When he got back to his unit, his buddies asked, “How'd your trip to the hospital go?”

“The people really didn't help me much,” he said, “but, man, are they organized!” (Andy Cook, “The Search for God's Own Heart,” Men of Integrity, March/April 2005; www.Preaching Today.com)

Organization is a good thing, but sometimes it can get in the way of helping real people with real needs. Now, that’s especially true if the organization has been around a while. Studies show that after a church has been around for more than 10 years, it begins to lose its vision and focuses more on maintaining the organization.

So how do we keep from doing that here at Faith Bible Church? How do we keep on ministering to the real needs of real people especially as we move well into the second decade of our ministry here? How do we continue to minister in such a way that hurting people find true healing and lives are transformed for eternity?

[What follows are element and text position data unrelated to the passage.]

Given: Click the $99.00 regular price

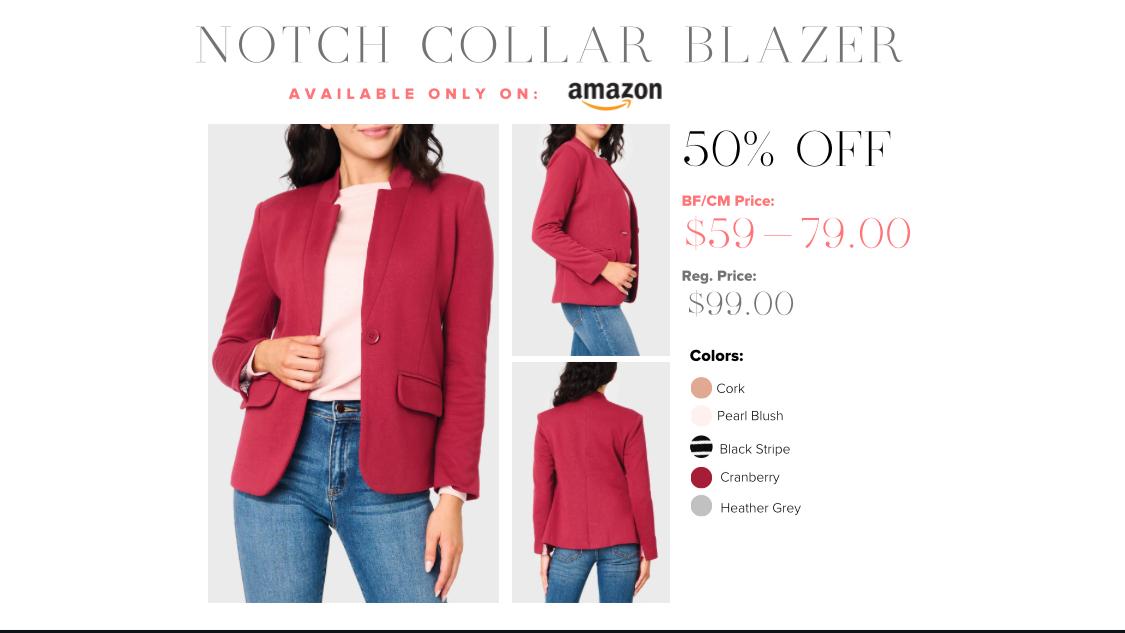Looking at the screenshot, I should point(740,304).
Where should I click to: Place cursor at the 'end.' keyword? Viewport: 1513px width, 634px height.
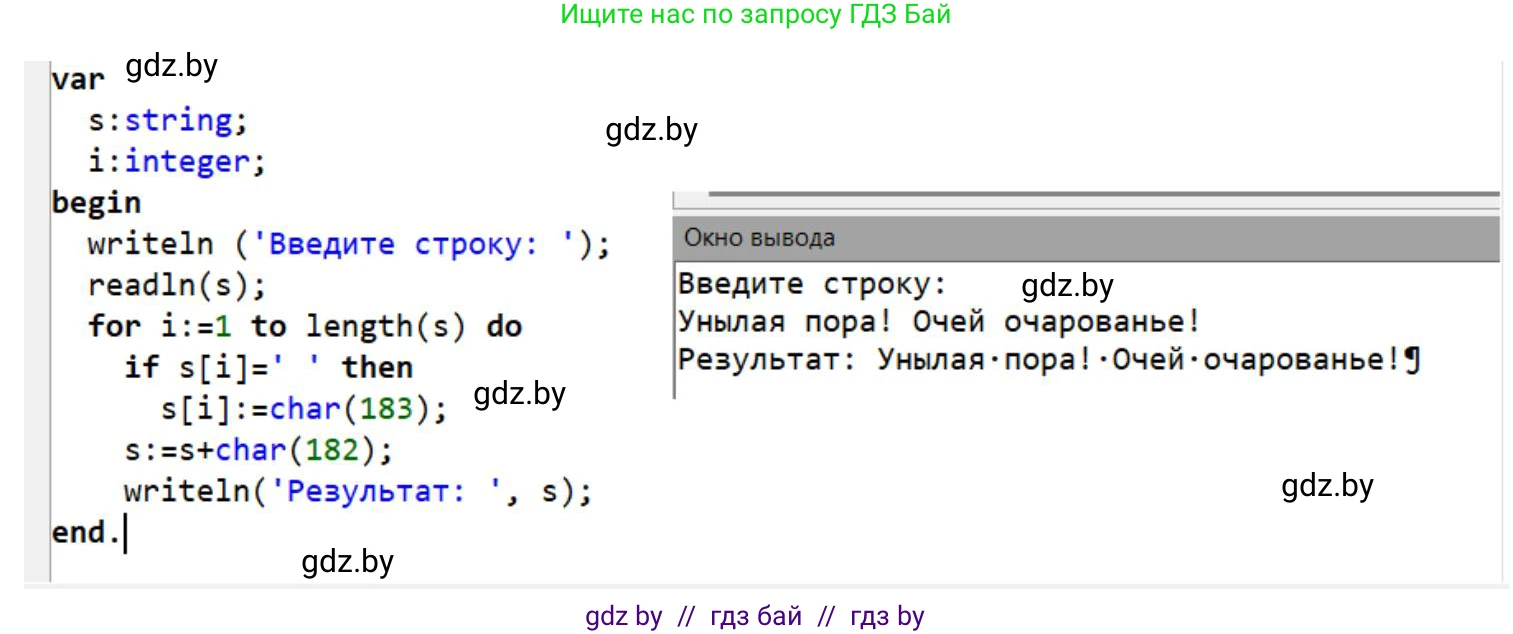tap(85, 533)
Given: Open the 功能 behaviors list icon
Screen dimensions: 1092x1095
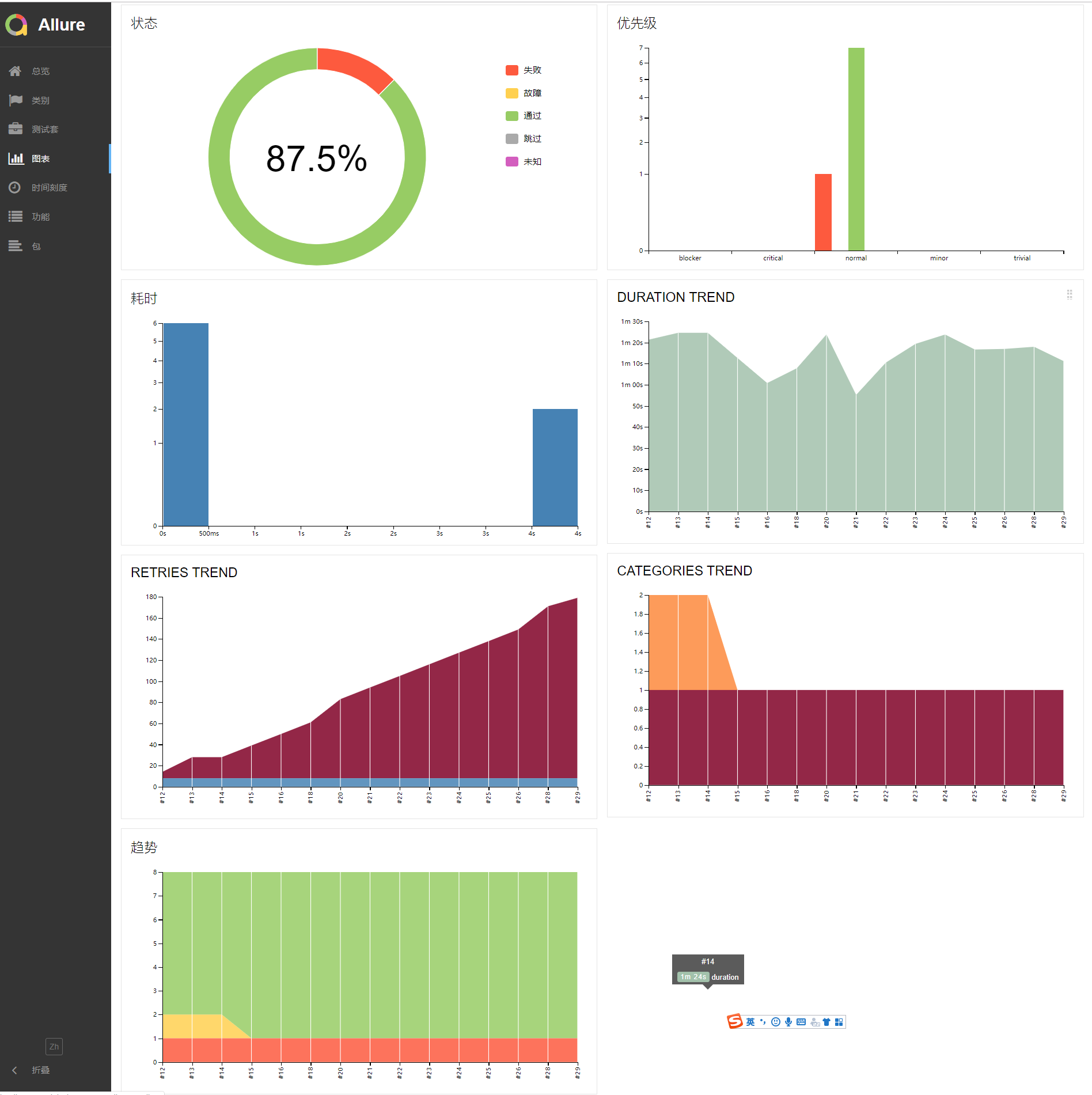Looking at the screenshot, I should point(16,217).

Well, if you have your Bibles, I invite you to turn with me to Mark 1, Mark 1, where we see Jesus doing just that in the context of 1500 years of religious tradition.

Mark 1:40-42 A man with leprosy came to him and begged him on his knees, “If you are willing, you can make me clean.” Filled with compassion, Jesus reached out his hand and touched the man. “I am willing,” he said. “Be clean!” Immediately the leprosy left him and he was cured. (NIV)

Jesus touched the untouchable, despite 1500 years of religious tradition. The Mosaic law made it very clear. Lepers could not come near anyone. And if anyone came near them, they were to shout, “Unclean! Unclean!” so people would stay away. Lepers lived outside the towns and villages all by themselves, all alone.

They were untouchable, but Jesus dared to touch the untouchable. As that leper approached Him, perhaps in the early morning half-light, Jesus would have known he was a leper just from the smell. Lepers were not allowed to bathe, and their appearance was unmistakable. Even so, Jesus didn’t turn away. When that leper approached our Lord and begged, “If you are willing, you can make me clean,” Jesus didn’t scold him for not shouting, “Unclean!” No. Jesus reached out and touched him. It was probably the first touch this man had had in years!